Will a computer hire you? - Futurebot
http://peoplesmarterthanme.com/2014/01/17/will-a-computer-hire-you/

======
fuzzywalrus
Many lower tier jobs already do pre-filtering with silly questionaries about
ethics.

Its interesting but without understanding the matrixes of questions, and hard
data to prove the outcomes I remain somewhat skeptical. I'd love to see a full
sample test and the metrics they use to justify questions and how they
correlate. I imagine its easy to root out the the truly unqualified but
quickly becomes harder after that.

------
ForHackernews
Note to self: Be sure to insert backdoors any HR algorithms I write...

------
dan-g
This premise is somewhat explored in Player Piano by Vonnegut.
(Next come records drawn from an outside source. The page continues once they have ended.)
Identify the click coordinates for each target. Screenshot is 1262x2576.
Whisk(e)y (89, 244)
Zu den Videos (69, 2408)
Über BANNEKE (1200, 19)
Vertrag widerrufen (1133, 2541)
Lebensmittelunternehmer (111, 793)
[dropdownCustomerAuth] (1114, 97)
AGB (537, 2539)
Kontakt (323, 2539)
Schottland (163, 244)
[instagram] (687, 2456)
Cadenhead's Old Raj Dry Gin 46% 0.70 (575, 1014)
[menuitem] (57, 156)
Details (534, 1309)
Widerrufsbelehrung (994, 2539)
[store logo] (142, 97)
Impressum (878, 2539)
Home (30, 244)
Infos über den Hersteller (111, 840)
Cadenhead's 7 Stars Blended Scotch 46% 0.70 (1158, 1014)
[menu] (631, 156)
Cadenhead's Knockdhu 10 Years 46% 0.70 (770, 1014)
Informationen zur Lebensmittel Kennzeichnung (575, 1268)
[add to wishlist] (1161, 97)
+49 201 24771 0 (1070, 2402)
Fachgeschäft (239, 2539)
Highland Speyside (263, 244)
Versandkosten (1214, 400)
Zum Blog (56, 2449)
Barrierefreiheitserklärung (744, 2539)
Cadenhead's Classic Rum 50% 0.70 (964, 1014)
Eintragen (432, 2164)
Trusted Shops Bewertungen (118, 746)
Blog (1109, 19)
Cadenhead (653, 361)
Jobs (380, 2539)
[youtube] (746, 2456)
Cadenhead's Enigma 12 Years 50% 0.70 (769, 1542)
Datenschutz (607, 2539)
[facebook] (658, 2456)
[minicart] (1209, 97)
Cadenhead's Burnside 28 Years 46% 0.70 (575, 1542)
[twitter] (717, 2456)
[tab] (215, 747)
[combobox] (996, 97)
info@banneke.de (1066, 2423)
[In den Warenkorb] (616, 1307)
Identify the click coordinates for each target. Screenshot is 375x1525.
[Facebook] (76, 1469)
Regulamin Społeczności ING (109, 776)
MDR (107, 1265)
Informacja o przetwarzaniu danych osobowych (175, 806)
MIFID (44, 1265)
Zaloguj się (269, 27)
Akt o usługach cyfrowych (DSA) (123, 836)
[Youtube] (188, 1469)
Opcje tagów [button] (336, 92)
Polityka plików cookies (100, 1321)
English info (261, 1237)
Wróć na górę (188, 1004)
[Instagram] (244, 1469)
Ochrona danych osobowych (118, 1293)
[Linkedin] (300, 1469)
Go read it!
It's a great book, and very pertinent even today.

------
TrainedMonkey
TL:DR - whoa Big Data can tell us many things.

------
pasbesoin
Here's an off-the-cuff counterpoint to consider: Will a computer fire you?

(Actually, they already do this all the time. Including via ubiquitous and
poorly vetted Excel spreadsheets.)

If you don't like the counterpoint, you may not like the point implied in the
OP title, either.

Actually, in this same sense, they already do hire you. Are you young and
"cheap" and statistically likely to put in ungodly hours?

Or, this year, are you young and "inexperienced" and not worth the overhead of
a permanent headcount?

Computers are already hiring you. Businesses are full of more or less
competent people crunching employment data in Excel, if nothing better.

Now, they're just mixing "personality" metrics into the mix, on the
spreadsheet as opposed to via human evaluation.